Functions epoch_signal() and get_bandpowers() are helper functions for preprocessing the data and extracting band powers as features.
Variable subj_types is a 1D array containing the class labels of each of the 88 patients in order. These are imported from the participants.tsv file found in the link above.
Function get_subject_features() is a helper function that extracts, preprocesses, and converts the data of a given patient into features. It returns a 2D dataframe where the columns are features (8 for each of the 19 channels, 152 in total) and the rows are epochs (each patient’s EEG data is divided into 4-second epochs). get_subject_features() is called by extract_all_features(), which calls it for each of the 88 patients.
Function split_data() randomly splits the patients into training and testing groups in a stratified fashion. 70% of each diagnosis group (Alzheimer’s, FTD, control) goes into the training set, while 30% goes into the testing set.
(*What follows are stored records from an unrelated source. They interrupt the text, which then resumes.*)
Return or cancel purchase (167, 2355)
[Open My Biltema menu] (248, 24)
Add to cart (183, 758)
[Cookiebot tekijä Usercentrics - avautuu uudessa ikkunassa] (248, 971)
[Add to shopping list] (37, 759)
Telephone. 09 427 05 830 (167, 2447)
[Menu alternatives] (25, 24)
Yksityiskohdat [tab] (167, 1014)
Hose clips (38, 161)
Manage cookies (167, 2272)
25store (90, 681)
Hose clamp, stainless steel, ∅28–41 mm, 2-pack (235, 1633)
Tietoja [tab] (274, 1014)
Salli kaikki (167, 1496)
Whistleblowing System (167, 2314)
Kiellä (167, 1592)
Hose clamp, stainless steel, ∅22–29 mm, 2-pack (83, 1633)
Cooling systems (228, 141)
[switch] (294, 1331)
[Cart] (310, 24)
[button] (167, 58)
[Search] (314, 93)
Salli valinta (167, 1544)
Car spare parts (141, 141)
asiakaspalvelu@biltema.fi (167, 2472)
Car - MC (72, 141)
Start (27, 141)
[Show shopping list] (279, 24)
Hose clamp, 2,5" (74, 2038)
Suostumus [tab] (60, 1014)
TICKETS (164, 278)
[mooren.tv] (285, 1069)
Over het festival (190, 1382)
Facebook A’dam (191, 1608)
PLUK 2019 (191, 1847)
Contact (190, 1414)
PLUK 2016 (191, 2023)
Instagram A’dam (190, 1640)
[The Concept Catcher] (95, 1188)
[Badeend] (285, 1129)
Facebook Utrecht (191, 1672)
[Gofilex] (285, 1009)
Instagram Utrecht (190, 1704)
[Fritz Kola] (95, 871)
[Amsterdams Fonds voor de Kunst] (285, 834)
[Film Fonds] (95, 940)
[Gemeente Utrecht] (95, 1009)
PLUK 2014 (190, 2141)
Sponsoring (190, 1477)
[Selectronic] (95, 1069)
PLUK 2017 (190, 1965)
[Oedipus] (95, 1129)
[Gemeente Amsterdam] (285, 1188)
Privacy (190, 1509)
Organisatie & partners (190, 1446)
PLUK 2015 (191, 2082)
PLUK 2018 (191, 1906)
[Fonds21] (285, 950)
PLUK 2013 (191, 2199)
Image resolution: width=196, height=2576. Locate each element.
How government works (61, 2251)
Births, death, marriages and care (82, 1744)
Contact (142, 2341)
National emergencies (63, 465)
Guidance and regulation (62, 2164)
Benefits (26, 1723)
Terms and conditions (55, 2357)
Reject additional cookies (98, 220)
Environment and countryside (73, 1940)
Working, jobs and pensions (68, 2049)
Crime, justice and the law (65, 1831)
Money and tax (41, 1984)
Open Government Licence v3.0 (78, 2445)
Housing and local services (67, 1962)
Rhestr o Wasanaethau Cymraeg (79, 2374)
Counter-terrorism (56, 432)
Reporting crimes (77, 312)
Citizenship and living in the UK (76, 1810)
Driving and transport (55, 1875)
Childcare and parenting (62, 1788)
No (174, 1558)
Each set is concatenated into a single dataframe with columns as features and rows as epochs; each epoch will be treated as a single sample. The data is scaled by features to a standard range, resulting in scaled_X_train and scaled_X_test. Lists flat_y_train and flat_y_test are the class labels of the samples in the training and testing sets, respectively.
Functions get_pca_data() and get_plsda_data() transform the data via principal component analysis (PCA) and partial least squares-discriminant analysis (PLS-DA), respectively, in hopes of increasing the accuracy of the learning models. The transformed data did not perform significantly better than the untransformed data, so these functions are unused and not included in the video.
We used three classical machine learning methods for classification: random forest, support vector machine (SVM), and K-nearest neighbors (KNN).
Random forest uses an ensemble of decision trees, where each decision tree independently takes a random subset of features to train on and classify a sample into a group, and a final decision is made through majority voting. We used 100 decision trees and each tree takes the square root of the total number of features.
In SVM, samples are plotted into an N-dimensional space where N = the number of features and we find the optimal hyperplane that best separates datapoints of different classes using a linear function.
In KNN, a decision on the class of the testing sample is made based on the classifications of the k-nearest training samples to the testing sample. We chose to use the three nearest neighbors.
Each learning method has its own function (run_rf(), run_svm(), run_knn()) which takes in the training and testing data and labels and output the predicted labels of each sample and the accuracy the the model. These models are run together for any n times for n-fold validation. A confusion matrix is then generated for each model. A bar graph comparing the accuracy for each model is also generated.